== Text section ==

I ask the Shareholders whether there are any questions or remarks regarding the information? Thank you. We can then move on to the main subject of today's Extraordinary General Meeting.
The General Meeting has only one agenda item, so there is no need to decide on the order of discussion of the agenda items this time obviously.
Before opening the discussion of the agenda item, I would like to inform the Distinguished Shareholders that last week, i.e. after the convening of the General Meeting, and thus the publication of the proposed agenda and the submission, a fresh amendment to the law was made, which also affects today's General Meeting on the merits.
More specifically, as published in the extraordinary investor release of June 20, 2025, the Act XLIX of 2025 on the amendment of the Acts on Justice entered into force on June 20, 2025.
The new legislation amended the Transformation Act and the Civil Code in such a way that in the event of a spin-off shareholders of the public limited liability company may not decide to terminate their membership, and the previous procedural and accounting rules related to this cannot be applied.
In view of this, the adoption of the submission of the General Meeting published on May 26, 2025 will take into account and in accordance with the change in the law, and this will mean the following changes at the General Meeting, as shown on the display1
I open the discussion of the agenda item, the full title of which, with the modification just described, can be seen on the display:
Decision on the demerger of Magyar Telekom Plc. through downstream spin-off; presentation of the relevant report of the Supervisory Board and the auditor; making the related decisions, such as:
1 The text of the amendments resulting from the legislative changes and made known to the Shareholders at the General Meeting was also presented on screen. The presented changes are attached as Annex no. 1 to the minutes.

===

* [Exercise task A] Can you restate, more briefly, the paragraph of the meeting transcript that begins "The new legislation amended" while keeping its main facts?

== Record list ==

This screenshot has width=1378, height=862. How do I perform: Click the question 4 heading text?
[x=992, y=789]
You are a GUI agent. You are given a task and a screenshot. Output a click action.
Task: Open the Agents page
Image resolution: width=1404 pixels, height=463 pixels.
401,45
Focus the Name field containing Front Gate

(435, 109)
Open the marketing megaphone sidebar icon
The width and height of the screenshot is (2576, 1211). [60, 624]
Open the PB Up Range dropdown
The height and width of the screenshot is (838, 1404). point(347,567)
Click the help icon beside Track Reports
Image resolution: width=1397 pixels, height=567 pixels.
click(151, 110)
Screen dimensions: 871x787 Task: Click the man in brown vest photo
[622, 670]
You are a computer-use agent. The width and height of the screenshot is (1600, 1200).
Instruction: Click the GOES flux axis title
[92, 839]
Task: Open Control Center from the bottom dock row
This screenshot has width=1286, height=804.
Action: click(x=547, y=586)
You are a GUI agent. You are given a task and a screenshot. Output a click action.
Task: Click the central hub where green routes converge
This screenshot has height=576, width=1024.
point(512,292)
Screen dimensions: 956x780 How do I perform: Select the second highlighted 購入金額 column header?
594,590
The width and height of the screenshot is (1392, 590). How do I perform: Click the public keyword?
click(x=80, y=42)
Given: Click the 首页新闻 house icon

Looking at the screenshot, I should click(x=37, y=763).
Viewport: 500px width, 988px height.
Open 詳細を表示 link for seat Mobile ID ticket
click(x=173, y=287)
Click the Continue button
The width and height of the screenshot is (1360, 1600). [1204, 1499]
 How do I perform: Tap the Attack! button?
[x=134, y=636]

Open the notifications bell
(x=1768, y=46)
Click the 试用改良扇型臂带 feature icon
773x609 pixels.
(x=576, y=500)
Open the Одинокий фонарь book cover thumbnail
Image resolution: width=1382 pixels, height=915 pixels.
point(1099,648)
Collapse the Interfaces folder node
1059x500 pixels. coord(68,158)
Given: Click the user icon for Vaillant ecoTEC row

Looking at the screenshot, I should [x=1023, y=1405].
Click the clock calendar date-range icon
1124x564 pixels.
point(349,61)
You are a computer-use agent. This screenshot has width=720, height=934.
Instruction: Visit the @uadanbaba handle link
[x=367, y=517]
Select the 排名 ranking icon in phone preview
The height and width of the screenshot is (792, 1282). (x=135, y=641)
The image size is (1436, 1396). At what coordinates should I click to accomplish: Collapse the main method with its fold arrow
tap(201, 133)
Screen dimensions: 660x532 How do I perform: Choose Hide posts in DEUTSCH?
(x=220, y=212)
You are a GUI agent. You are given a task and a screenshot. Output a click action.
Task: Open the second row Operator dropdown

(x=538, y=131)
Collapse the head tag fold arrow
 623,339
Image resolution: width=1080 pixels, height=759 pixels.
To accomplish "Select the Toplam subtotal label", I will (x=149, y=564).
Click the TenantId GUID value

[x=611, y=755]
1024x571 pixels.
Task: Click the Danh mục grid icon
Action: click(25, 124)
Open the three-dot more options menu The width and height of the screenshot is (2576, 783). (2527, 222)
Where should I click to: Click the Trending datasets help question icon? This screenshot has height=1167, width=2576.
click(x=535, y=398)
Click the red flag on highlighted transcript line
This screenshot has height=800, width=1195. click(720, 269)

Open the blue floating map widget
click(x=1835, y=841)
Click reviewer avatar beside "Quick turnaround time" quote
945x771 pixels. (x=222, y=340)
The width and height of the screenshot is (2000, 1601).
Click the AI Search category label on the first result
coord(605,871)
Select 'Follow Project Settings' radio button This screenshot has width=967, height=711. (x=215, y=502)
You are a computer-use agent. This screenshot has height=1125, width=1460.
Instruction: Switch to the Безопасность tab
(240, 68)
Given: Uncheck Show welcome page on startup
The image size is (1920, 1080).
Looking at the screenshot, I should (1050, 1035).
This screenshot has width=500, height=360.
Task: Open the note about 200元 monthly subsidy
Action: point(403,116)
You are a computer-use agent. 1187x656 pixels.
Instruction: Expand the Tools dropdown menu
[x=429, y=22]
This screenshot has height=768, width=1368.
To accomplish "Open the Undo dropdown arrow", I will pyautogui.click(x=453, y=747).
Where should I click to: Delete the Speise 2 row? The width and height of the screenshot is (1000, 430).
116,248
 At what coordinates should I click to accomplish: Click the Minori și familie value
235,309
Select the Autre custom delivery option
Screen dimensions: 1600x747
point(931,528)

===

* [Exercise task B] Print the entries from the line with "You are a computer-use agent. The" up to and including the line with "Action: click(x=547, y=586)".

* [Final answer A] The new law changed the Transformation Act and the Civil Code. In a spin-off, shareholders of the public limited company can no longer decide to end their membership, and the earlier procedural and accounting rules for this no longer apply.

* [Final answer B]
You are a computer-use agent. The width and height of the screenshot is (1600, 1200).
Instruction: Click the GOES flux axis title
[92, 839]
Task: Open Control Center from the bottom dock row
This screenshot has width=1286, height=804.
Action: click(x=547, y=586)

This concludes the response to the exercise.